系统仿真学报 ›› 2018, Vol. 30 ›› Issue (11): 4151-4157.doi: 10.16182/j.issn1004731x.joss.201811013

• 仿真建模理论与方法 • 上一篇    下一篇

基于多智能体粒子群的协同空战目标决策研究

付跃文, 王元诚, 陈珍, 范文澜   

  1. 93199部队轰运飞行人员改装系,哈尔滨 150000
  • 收稿日期:2018-05-28 修回日期:2018-07-12 发布日期:2019-01-04
  • 作者简介:付跃文(1986-),男,黑龙江哈尔滨,博士,讲师,研究方向为飞行仿真;王元诚(1982-),男,黑龙江哈尔滨,硕士,助教,研究方向为飞行仿真;陈珍(1989-),女,内蒙古巴彦淖尔,硕士,助教,研究方向为计算机网络。

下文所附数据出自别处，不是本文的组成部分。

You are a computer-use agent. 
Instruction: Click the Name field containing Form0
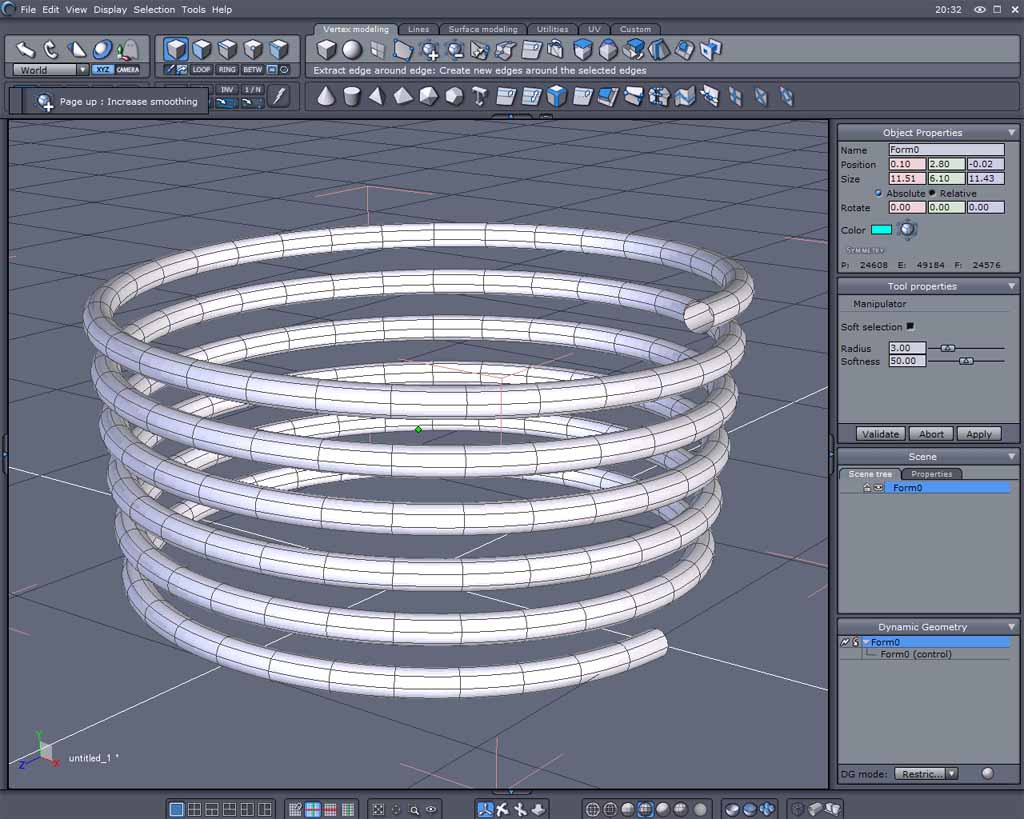[x=946, y=150]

Target Decision in Collaborative Air Combats Using Multi-agent Particle Swarm Optimization

Fu Yuewen, Wang Yuancheng, Chen Zhen, Fan Wenlan   

  1. Department of Bomber and Transport Pilot Conversion, Unit No. 93199 of PLA, Harbin 150000, China
  • Received:2018-05-28 Revised:2018-07-12 Published:2019-01-04

摘要: 以多机多目标协同空战为研究背景,针对复杂多变的战场态势,结合敌我双方的实战约束条件和威胁评估函数,建立了一种能够体现火力攻击优先级的协同空战目标决策仿真模型。为了能够快速准确的求解决策方案,通过在基本粒子群算法中引入多智能体理论中的交互机制,并分别设计智能体邻域合作算子、变异算子和自学习算子,提出了一种改进的多智能体粒子群算法。仿真结果表明,该算法能够计算得到合理有效的决策方案,并且具有良好的仿真实时性。

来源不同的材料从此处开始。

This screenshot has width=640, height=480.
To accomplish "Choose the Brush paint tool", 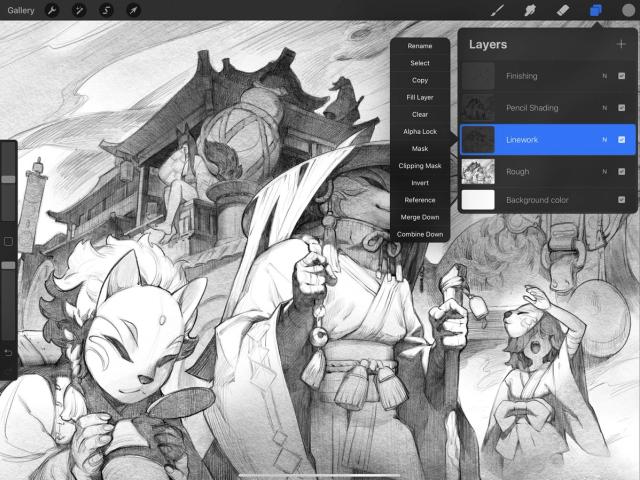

关键词: 协同空战, 多目标决策, 多智能体系统, 粒子群算法

Abstract: Under the research background of collaborative multi-aircraft and multi-target air combats, combined with the actual combat constraint conditions and the threat assessment functions on both sides, a collaborative air combat target decision simulation model is established for complex and changeable battlefield situations, which can reflect the priority of fire attack. To solve the decision scheme quickly and accurately, an improved multi-agent particle swarm optimization algorithm is proposed by introducing the interaction mechanism of the multi-agent theory into particle swarm optimization algorithm; and the neighborhood cooperation operator, mutation operator and self-learning operator for the agent are designed respectively. The simulation results show that the method can work out a reasonable and effective decision scheme, and has a good real-time simulating performance.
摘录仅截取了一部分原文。